» **Exercise prompt**
In the entries below, the word "computer" appears on some lines. Copy each of those lines.

-- Records supplied follows --

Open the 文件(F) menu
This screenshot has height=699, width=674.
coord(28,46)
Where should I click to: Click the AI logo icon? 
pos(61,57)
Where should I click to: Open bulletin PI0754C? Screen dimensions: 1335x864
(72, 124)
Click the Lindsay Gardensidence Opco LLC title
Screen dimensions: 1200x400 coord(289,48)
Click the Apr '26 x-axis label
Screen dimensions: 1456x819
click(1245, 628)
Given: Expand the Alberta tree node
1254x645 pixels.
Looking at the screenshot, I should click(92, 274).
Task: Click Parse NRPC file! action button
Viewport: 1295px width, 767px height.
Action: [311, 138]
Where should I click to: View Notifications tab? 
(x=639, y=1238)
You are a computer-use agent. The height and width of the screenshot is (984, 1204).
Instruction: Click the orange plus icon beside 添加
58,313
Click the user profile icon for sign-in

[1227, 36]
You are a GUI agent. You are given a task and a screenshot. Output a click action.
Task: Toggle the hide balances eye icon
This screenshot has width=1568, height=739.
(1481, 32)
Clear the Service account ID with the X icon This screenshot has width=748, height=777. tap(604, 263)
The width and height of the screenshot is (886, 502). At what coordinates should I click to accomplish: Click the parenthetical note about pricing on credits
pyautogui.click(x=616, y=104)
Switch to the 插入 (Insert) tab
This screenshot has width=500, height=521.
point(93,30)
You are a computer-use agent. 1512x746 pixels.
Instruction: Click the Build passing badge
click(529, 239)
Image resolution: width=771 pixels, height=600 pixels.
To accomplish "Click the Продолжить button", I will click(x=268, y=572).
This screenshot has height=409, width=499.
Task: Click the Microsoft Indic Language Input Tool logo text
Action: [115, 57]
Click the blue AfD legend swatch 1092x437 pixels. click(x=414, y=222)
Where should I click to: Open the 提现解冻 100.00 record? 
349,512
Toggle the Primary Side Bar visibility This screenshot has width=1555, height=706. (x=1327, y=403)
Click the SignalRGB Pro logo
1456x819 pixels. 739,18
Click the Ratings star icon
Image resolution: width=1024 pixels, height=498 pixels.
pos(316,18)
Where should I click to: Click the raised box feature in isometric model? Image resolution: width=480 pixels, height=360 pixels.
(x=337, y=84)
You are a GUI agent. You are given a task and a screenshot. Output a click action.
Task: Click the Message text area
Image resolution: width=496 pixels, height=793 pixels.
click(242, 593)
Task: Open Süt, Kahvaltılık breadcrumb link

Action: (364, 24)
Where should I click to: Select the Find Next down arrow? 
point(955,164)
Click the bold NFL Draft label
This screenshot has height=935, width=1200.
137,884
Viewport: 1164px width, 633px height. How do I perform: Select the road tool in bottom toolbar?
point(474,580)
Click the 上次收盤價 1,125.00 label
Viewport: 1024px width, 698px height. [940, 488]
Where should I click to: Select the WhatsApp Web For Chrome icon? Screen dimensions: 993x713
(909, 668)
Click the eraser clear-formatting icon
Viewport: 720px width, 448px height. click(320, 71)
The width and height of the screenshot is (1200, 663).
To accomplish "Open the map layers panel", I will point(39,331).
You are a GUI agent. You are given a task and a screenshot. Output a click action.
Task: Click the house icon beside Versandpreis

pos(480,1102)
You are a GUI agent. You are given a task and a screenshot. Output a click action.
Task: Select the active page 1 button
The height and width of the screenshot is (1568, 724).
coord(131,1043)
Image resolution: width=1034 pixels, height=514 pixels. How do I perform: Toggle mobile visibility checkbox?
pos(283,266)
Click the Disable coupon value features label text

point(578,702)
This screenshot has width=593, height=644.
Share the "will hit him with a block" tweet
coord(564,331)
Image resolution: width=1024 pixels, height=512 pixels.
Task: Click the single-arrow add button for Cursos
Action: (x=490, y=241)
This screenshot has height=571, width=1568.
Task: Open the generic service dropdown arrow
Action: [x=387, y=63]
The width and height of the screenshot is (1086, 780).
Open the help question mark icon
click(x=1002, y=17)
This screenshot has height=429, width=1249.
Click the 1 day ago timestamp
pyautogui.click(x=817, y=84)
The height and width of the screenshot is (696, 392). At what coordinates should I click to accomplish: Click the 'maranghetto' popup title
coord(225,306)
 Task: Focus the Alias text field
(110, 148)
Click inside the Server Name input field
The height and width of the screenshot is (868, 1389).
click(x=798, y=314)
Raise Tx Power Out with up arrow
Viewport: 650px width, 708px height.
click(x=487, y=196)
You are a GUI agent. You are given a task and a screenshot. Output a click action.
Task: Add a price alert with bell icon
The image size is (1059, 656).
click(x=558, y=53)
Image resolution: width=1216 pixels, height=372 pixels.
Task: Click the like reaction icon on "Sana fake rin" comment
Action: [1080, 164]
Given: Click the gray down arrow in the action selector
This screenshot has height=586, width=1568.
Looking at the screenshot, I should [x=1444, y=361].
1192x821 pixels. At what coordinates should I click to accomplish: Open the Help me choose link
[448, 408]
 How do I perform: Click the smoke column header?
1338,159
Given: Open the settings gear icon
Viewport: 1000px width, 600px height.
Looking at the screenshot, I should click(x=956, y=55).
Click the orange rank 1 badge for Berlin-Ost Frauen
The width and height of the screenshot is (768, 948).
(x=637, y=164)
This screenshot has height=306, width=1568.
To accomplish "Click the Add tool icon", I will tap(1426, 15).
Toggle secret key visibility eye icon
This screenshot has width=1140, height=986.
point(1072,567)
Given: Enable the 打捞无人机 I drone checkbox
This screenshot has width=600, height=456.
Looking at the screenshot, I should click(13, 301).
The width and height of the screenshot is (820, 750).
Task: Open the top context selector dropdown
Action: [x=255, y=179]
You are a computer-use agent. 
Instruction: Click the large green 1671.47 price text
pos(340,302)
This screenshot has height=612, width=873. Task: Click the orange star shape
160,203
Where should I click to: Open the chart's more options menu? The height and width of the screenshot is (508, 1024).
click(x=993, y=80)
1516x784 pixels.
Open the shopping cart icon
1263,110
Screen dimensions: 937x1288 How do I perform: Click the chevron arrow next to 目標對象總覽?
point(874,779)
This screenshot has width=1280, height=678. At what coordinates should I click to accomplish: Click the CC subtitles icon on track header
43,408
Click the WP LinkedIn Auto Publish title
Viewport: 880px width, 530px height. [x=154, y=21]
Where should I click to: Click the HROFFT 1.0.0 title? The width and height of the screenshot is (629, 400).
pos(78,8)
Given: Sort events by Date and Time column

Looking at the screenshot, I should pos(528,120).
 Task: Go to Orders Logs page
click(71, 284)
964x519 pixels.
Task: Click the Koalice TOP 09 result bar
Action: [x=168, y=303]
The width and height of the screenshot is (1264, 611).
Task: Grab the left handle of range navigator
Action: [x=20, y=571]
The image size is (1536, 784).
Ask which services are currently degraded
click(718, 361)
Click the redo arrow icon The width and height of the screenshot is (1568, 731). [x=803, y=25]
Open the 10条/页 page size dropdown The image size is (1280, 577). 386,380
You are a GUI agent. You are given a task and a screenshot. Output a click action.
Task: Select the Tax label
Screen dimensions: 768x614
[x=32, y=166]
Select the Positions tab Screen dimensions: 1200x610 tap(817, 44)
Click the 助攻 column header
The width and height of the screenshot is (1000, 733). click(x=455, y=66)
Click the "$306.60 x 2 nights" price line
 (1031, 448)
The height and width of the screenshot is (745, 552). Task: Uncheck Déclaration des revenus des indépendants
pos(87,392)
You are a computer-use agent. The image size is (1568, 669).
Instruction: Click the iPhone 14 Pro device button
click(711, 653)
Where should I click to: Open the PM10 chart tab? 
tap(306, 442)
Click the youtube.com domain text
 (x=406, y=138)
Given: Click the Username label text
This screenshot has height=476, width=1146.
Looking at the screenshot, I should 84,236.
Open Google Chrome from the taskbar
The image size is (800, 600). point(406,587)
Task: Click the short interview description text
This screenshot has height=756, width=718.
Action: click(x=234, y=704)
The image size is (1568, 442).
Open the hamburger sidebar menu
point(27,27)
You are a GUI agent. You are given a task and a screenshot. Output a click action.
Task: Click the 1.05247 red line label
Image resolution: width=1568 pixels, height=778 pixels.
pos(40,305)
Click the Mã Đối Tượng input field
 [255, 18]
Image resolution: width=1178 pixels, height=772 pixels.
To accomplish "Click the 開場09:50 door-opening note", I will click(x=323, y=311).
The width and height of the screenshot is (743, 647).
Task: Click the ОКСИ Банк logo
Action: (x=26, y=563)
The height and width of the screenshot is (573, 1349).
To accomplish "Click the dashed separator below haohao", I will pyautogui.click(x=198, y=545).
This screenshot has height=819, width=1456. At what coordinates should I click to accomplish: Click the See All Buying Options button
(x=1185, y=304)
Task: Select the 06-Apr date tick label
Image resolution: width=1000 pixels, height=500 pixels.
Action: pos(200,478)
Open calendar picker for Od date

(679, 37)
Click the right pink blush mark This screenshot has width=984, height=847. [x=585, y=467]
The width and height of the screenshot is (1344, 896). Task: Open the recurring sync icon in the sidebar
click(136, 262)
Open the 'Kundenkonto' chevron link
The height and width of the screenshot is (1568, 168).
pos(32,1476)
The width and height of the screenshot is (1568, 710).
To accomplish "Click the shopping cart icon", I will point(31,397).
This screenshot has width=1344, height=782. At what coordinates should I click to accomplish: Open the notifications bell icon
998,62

-- Records supplied concluded --

» **Result of the task**
You are a computer-use agent. The height and width of the screenshot is (984, 1204).
You are a computer-use agent. 1512x746 pixels.
You are a computer-use agent. 
You are a computer-use agent. The image size is (1568, 669).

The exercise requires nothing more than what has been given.